Obituary of Robert D. Wigle

Robert Dane "Butch" Wigle passed from this life on Friday September 13th after a brief illness. He was born on November 9th 1925 to Anna and Arnold Wigle of White Valley PA, the youngest of 4 children.

He was preceded in death by his parents, sisters: Gail Welsh, Ruth Latimer and Helen Galicic, step brother Ronald Geiger and first wife Wilma R Jetter, as well as lifelong hunting companions Marlon Hilty and Frank Patek.

He is survived by his loving wife of 51 years, Suzanne W. Wigle of Murrysville, PA, son Dr. Arnold Wigle and wife Theresa, of Ligonier, PA and grandchildren Elise Wells (Lyla and Ethan) of Stahlstown, PA, Roger John Wigle and wife Jennifer of Jennerstown, PA (River, Dane and Jack), Reda Wigle of Key West, Florida and Madelyn Wigle of Austin, Texas.

In addition, he is survived by in-laws, Charles and Judy Bergen of Sandwich Mass. and their children Charles, Danny and Kristen as well numerous nieces and nephews, including Deb Reck and husband Gary, who were both close to him.

He will be missed by all, but especially friends Scott and Kathy Rubright, Don and Gloria Hilty, Rose Patek, long time hunting companions George Wagner and Rob King and, as well, waitresses Andrea and Natalie who always knew what he wanted to order before he did.

Butch was a naturally gifted athlete who excelled on the baseball fields of Westmoreland County during his youth and played semi-pro ball before his enlistment in the Marine Corps in 1944. As a combat veteran of the 2nd Marine Division, he saw action on Saipan and was on a troop ship off Okinawa that was heavily damaged by a Kamikaze attack and then towed back to Saipan to prepare for the invasion of Japan. Fortunately, the Japanese surrendered that September and he served out his enlistment with US occupation forces close to Nagasaki.

After his discharge, he pursued his baseball dreams and signed a minor league contract with the Phillies, playing for their Eastern Shore and Georgia teams before moving on to the Pirates organization. He finished up his career in Waco, Texas, with one of their top farm teams.

He moved back to Pennsylvania and apprenticed in masonry, which he would do for the remainder of his working career. His talent for art was evident in the quality of his brickwork, which was admired and sought after. He remained an old school craftsman with old school values and always worked to the bell, never charging more than bid or agreed to. A handshake was his contract.

Butch was also an avid sportsman and grouse hunter who loved roaming the hollows and thickets of Western PA with his beloved bird dogs and hunting buddies.

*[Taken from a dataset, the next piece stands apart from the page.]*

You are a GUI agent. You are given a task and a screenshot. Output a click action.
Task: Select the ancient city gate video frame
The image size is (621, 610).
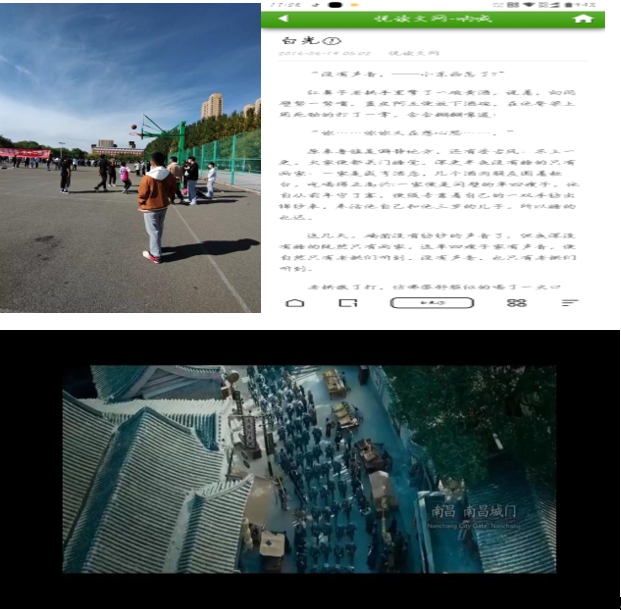[x=308, y=468]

He remained fit and capable throughout the years and shot his last grouse at age 89, which he promptly declared was no big deal.

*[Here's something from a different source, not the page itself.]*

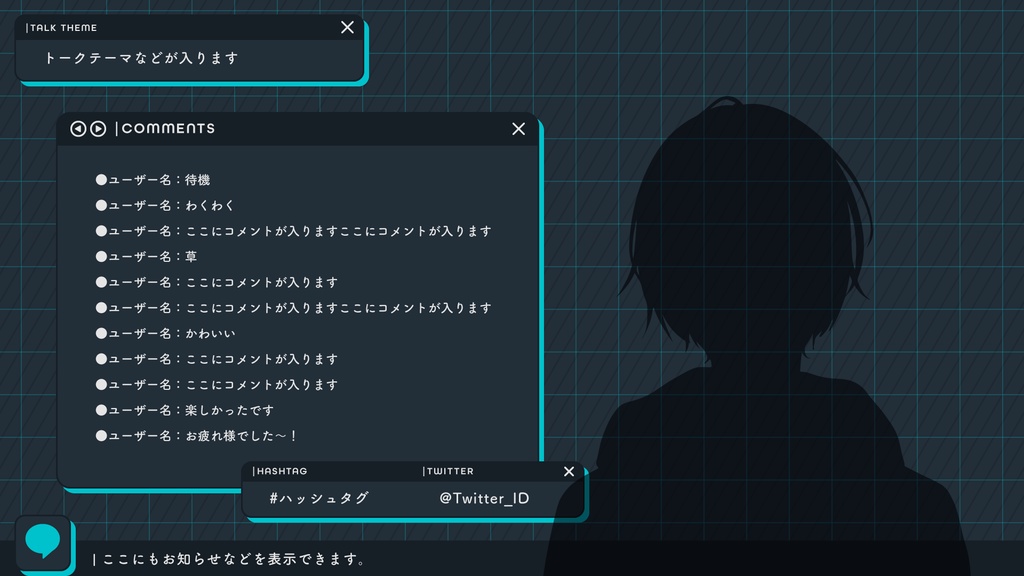Navigate to the previous comments page
1024x576 pixels.
click(78, 128)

Additionally, he was an enthusiastic reader, particularly Civil War history, but he enjoyed all topics. Crossword puzzles were a daily routine until his hospitalization, and usually were completed.

He was a patriot, ever proud of his Marine Corps service, and remained supportive of our military throughout his life, particularly of the enlisted man. As a combat veteran however, he was distrustful of military adventurism and the unnecessary placement of troops in harm's way, no matter who made the decisions.

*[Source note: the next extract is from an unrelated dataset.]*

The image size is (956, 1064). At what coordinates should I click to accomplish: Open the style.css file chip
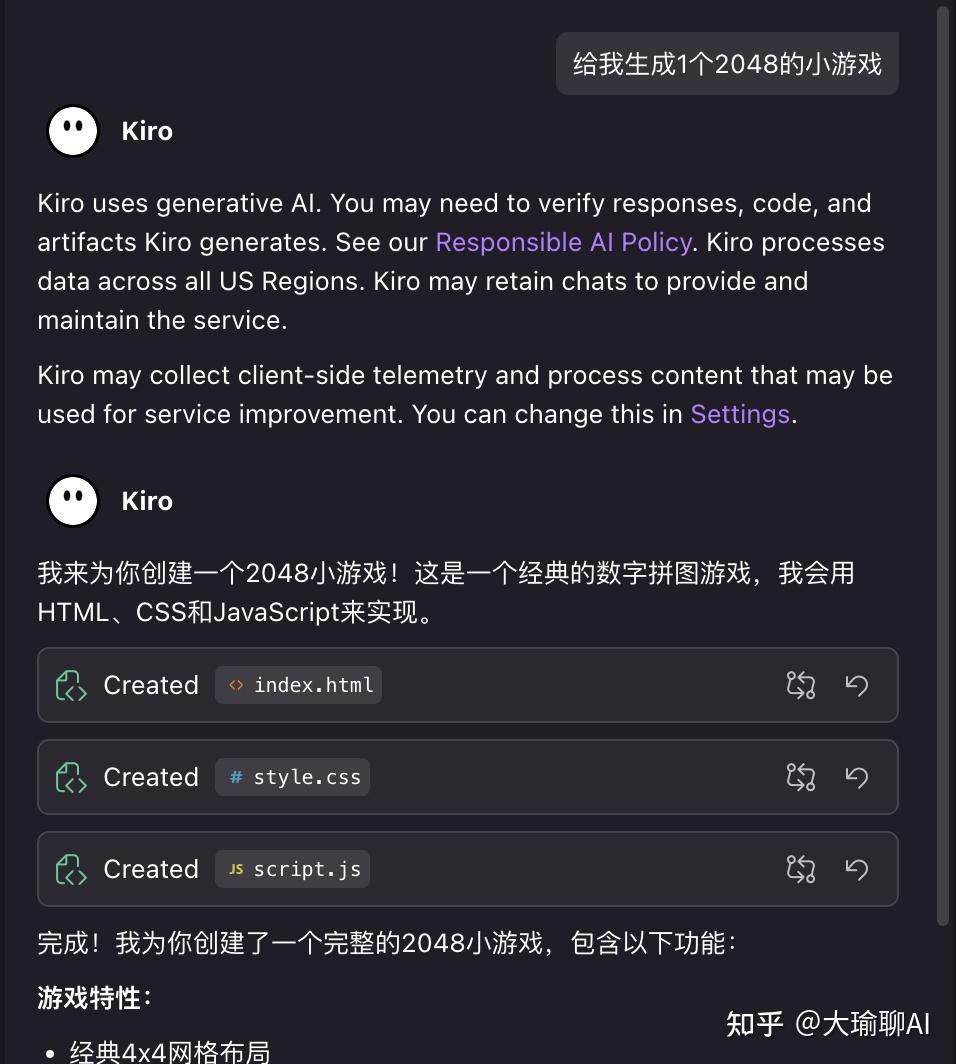[292, 777]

At his request there will be no funeral service. Memorial Contributions in his memory may be sent to the following organizations: United States Veteran Artist Alliance at; the Ligonier Veterans of Foreign Wars Post 734, 149 East Main St. Ligonier, PA 15658; or the Albert P. Gettings Memorial Foundation, 1400 Wilmington Ave., New Castle, PA 15658. The Hartman-Graziano Funeral Home, Inc., in Latrobe is assisting the family with the arrangements.